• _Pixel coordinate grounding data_
★ ★ ★ ★ ★
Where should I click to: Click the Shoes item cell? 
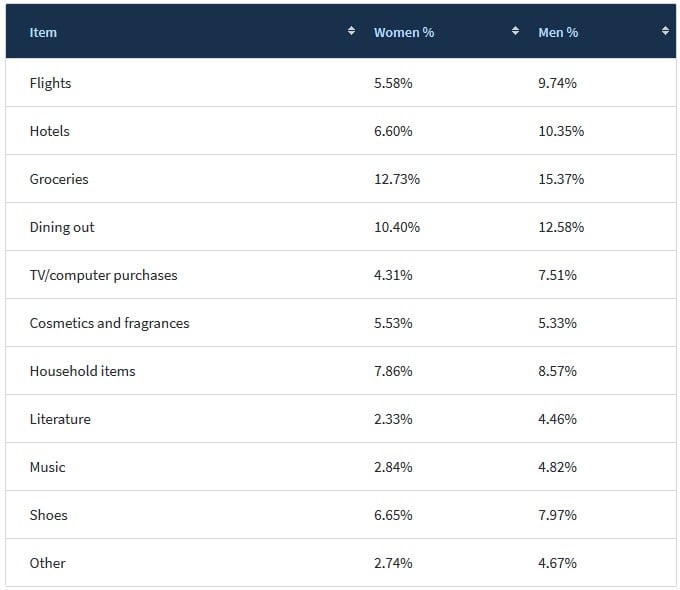click(49, 515)
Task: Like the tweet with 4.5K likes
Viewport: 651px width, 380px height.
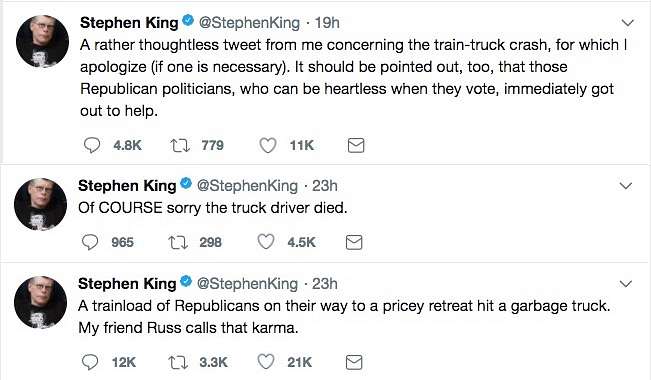Action: 266,242
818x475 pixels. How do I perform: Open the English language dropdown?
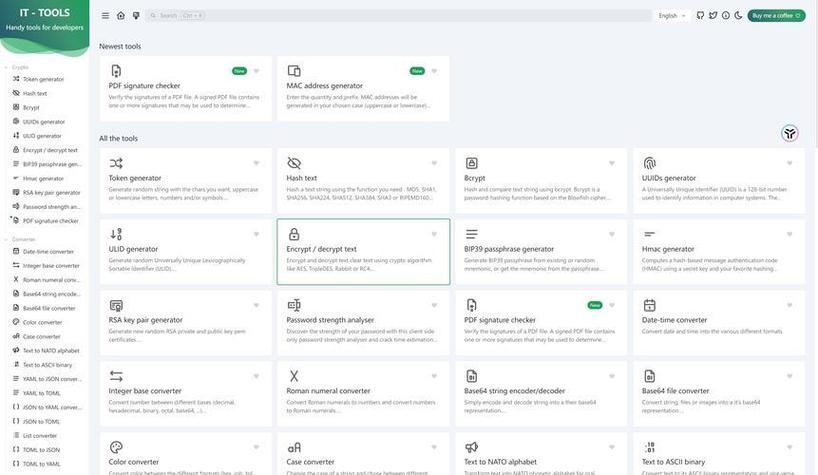pyautogui.click(x=672, y=16)
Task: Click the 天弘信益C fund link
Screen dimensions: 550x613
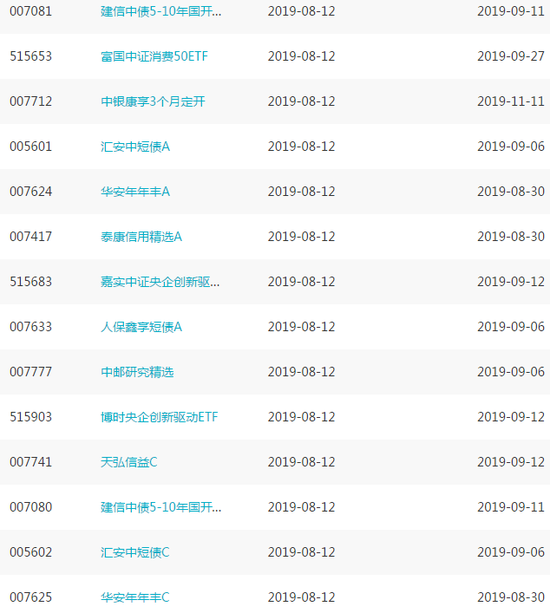Action: click(129, 462)
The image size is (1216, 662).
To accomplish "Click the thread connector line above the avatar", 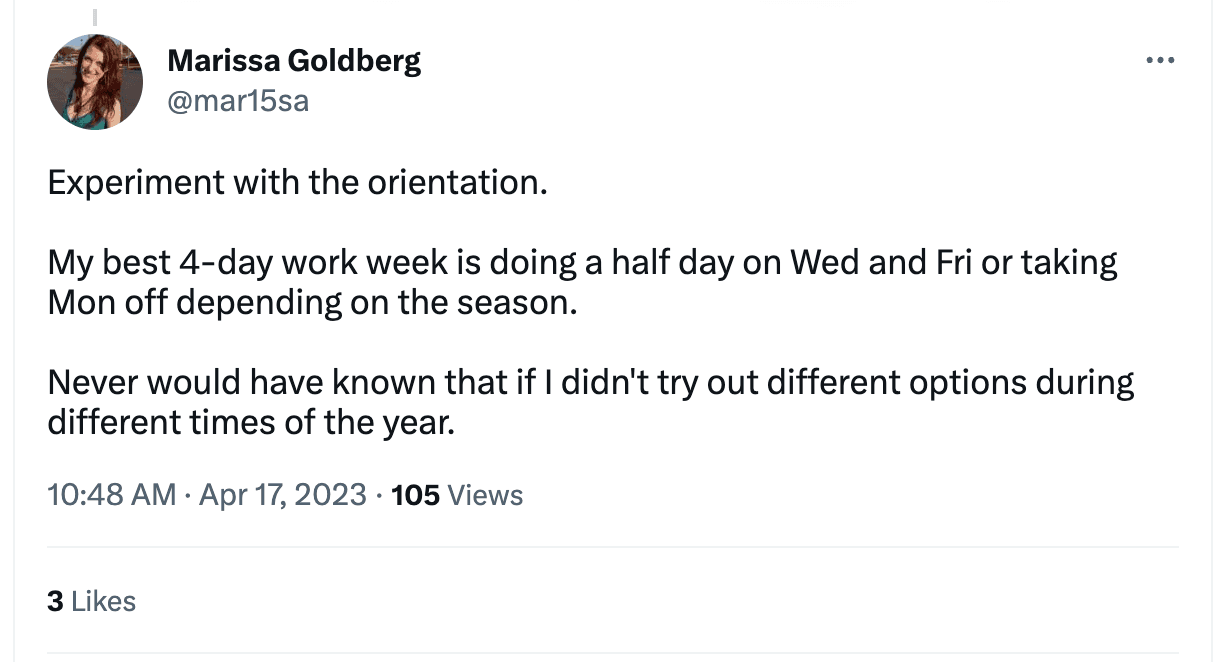I will 95,18.
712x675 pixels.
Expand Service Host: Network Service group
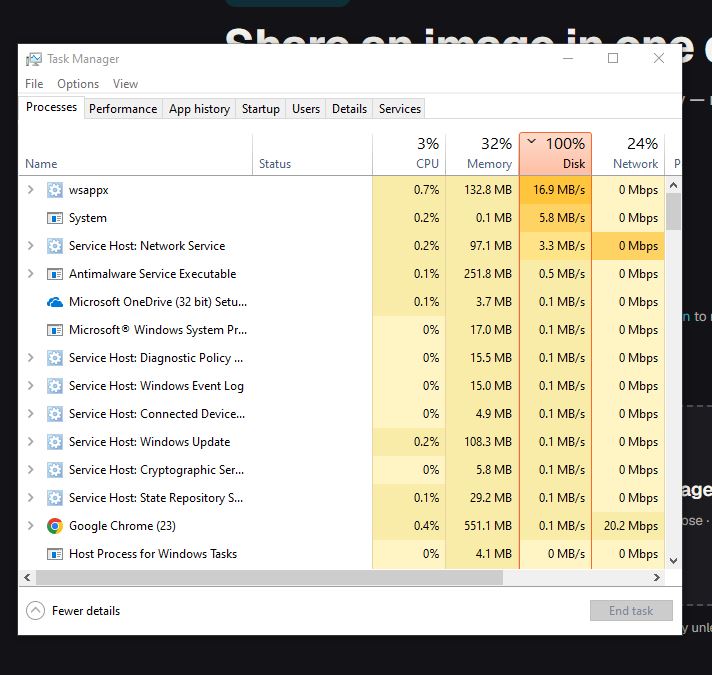coord(30,246)
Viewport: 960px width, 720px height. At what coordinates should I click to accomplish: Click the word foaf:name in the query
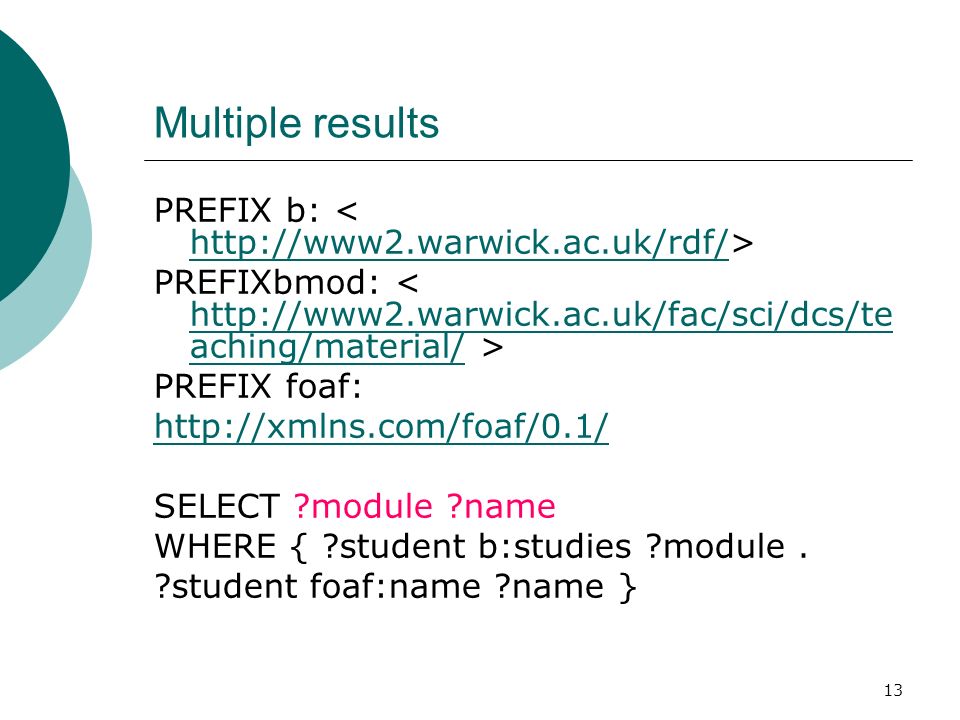pyautogui.click(x=395, y=587)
★ ★ ★ ★ ★
• _What you should do_
Pictures should not appear in the copy. Write out exactly the lines above from the first one through the line that contains "The image size is (1216, 662).".

• _Task output_
Where should I click to: Click the Shoes item cell? 
click(49, 515)
Task: Like the tweet with 4.5K likes
Viewport: 651px width, 380px height.
Action: 266,242
818x475 pixels. How do I perform: Open the English language dropdown?
pyautogui.click(x=672, y=16)
Task: Click the 天弘信益C fund link
Screen dimensions: 550x613
Action: click(129, 462)
The image size is (1216, 662).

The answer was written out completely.